- [Work instructions]
All lines containing the string "label" must be copied from the entries.

Dataset excerpts

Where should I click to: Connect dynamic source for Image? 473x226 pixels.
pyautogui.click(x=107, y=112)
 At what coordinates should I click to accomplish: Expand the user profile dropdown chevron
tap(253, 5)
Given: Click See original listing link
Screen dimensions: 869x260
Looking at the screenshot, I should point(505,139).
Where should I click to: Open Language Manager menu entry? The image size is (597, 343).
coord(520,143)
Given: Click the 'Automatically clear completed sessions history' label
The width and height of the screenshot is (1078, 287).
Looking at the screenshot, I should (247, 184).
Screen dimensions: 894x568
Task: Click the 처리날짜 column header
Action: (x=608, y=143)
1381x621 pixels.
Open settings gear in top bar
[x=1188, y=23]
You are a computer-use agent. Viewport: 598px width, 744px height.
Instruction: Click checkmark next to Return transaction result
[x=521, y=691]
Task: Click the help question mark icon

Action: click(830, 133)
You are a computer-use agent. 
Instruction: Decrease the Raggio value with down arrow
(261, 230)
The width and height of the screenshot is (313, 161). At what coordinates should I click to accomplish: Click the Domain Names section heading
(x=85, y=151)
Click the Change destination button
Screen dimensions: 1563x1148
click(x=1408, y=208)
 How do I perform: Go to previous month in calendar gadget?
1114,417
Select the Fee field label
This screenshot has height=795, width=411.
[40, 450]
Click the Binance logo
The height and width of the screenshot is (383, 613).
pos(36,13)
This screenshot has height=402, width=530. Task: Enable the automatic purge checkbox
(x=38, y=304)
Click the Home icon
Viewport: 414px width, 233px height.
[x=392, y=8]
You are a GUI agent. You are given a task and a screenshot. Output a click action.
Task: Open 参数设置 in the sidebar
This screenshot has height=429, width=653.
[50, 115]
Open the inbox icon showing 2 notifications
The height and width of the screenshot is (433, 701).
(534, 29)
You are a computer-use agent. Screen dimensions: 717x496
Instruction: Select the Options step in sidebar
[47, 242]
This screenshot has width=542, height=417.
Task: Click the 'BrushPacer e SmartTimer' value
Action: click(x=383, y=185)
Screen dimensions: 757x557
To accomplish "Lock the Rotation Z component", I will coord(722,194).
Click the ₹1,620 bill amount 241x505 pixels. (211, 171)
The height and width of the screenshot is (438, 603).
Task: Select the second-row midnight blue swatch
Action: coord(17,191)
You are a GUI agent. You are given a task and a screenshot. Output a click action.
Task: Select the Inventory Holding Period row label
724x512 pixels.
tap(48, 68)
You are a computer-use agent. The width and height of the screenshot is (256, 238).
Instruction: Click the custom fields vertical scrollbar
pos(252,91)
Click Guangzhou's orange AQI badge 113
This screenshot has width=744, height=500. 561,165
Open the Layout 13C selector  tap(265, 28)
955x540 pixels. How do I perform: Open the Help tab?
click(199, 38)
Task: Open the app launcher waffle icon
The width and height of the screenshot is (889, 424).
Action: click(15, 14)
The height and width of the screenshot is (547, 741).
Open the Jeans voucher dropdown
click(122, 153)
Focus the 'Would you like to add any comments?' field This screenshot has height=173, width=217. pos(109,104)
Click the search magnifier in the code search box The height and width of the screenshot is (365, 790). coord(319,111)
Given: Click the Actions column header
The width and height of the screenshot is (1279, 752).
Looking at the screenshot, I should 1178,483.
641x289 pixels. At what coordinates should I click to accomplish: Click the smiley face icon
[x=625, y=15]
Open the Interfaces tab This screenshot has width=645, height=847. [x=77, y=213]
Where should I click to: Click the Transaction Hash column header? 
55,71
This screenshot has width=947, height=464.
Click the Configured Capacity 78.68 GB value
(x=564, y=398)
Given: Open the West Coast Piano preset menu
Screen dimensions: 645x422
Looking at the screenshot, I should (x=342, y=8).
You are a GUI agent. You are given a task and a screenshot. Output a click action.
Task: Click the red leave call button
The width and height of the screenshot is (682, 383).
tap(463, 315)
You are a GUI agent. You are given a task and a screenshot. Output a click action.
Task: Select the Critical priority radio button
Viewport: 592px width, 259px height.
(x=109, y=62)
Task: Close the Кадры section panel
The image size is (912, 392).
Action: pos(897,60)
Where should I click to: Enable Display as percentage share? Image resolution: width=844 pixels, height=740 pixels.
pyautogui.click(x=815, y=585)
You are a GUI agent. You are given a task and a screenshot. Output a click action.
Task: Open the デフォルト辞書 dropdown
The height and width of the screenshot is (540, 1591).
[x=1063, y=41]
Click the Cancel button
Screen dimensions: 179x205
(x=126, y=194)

- [Solution to the exercise]
Given: Click the 'Automatically clear completed sessions history' label
Select the Fee field label
Task: Select the Inventory Holding Period row label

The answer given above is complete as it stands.